* **Your task**
In the records below, find the line with "Where should I" and repeat it and every line after it, exactly, without any pictures.

BEGIN Data provided

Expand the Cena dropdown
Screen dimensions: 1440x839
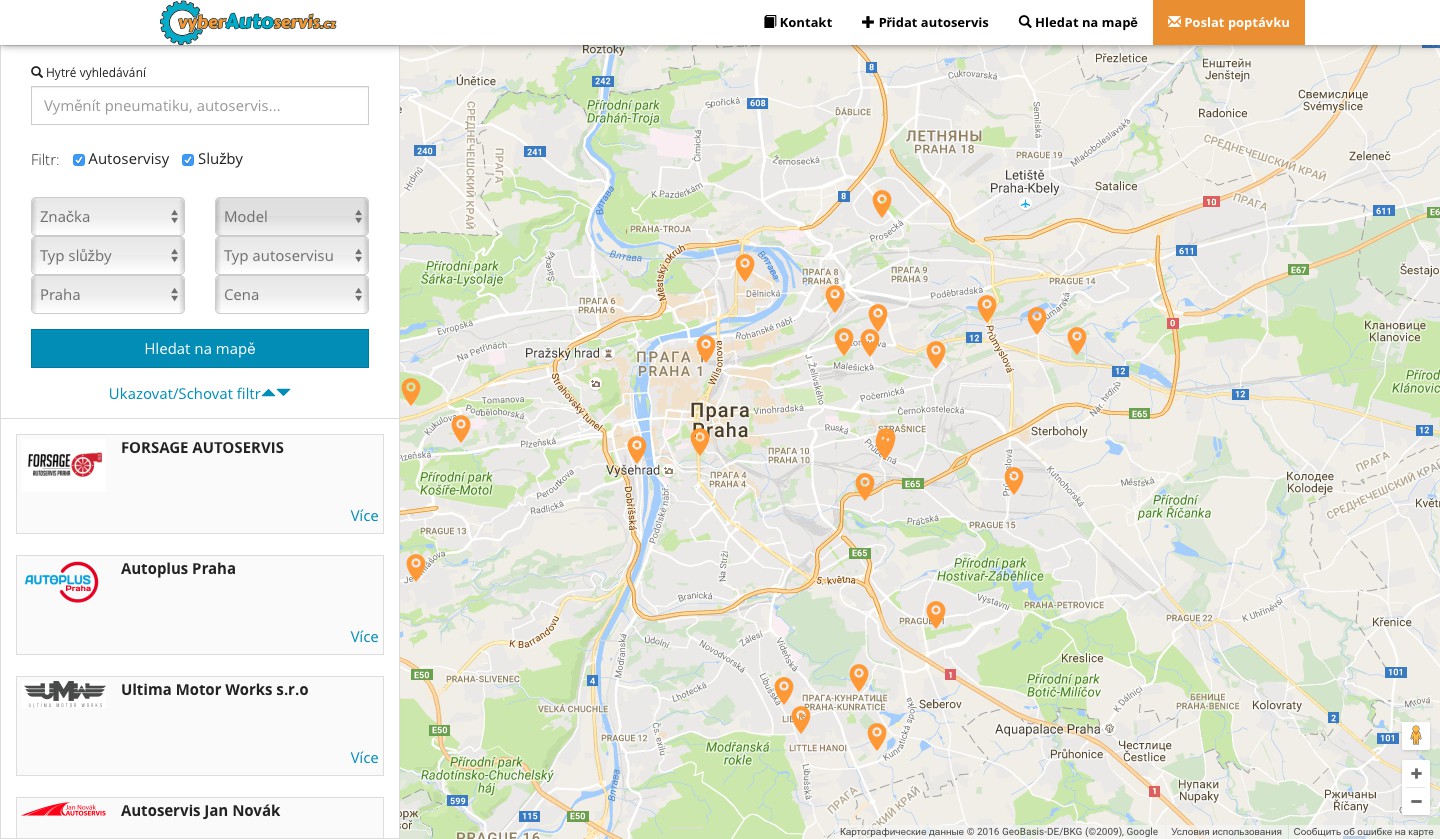(292, 294)
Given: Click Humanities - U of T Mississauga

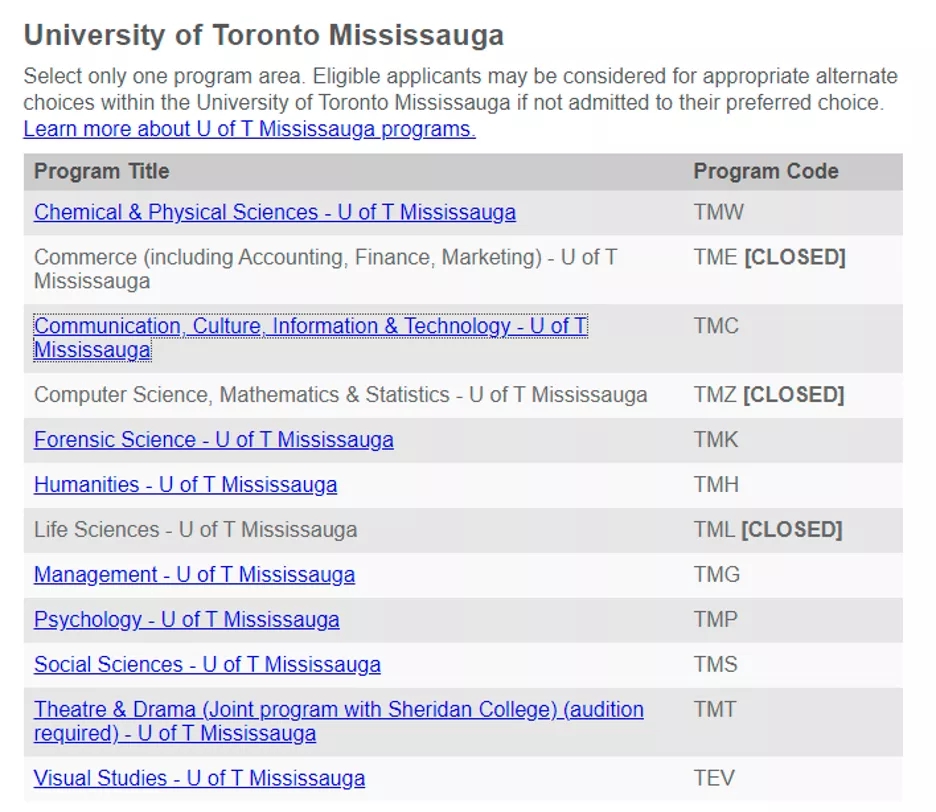Looking at the screenshot, I should click(186, 485).
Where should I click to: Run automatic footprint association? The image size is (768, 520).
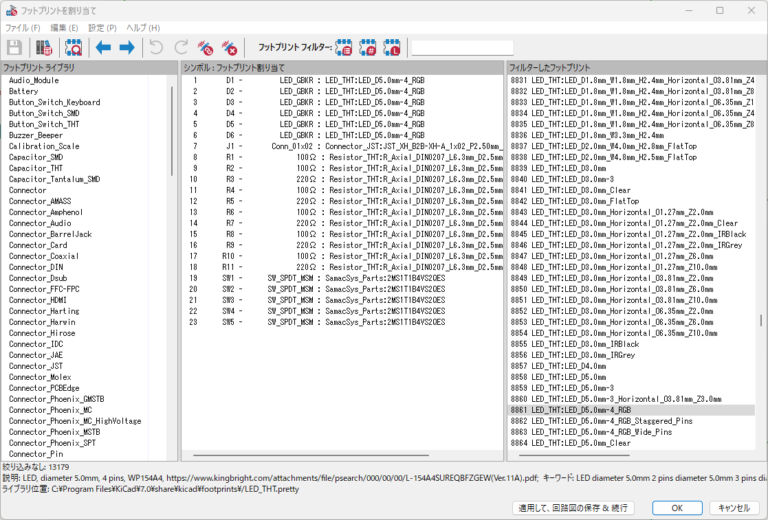[206, 47]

END Data provided

* **Exercise solution**
Where should I click to: Run automatic footprint association? The image size is (768, 520).
[206, 47]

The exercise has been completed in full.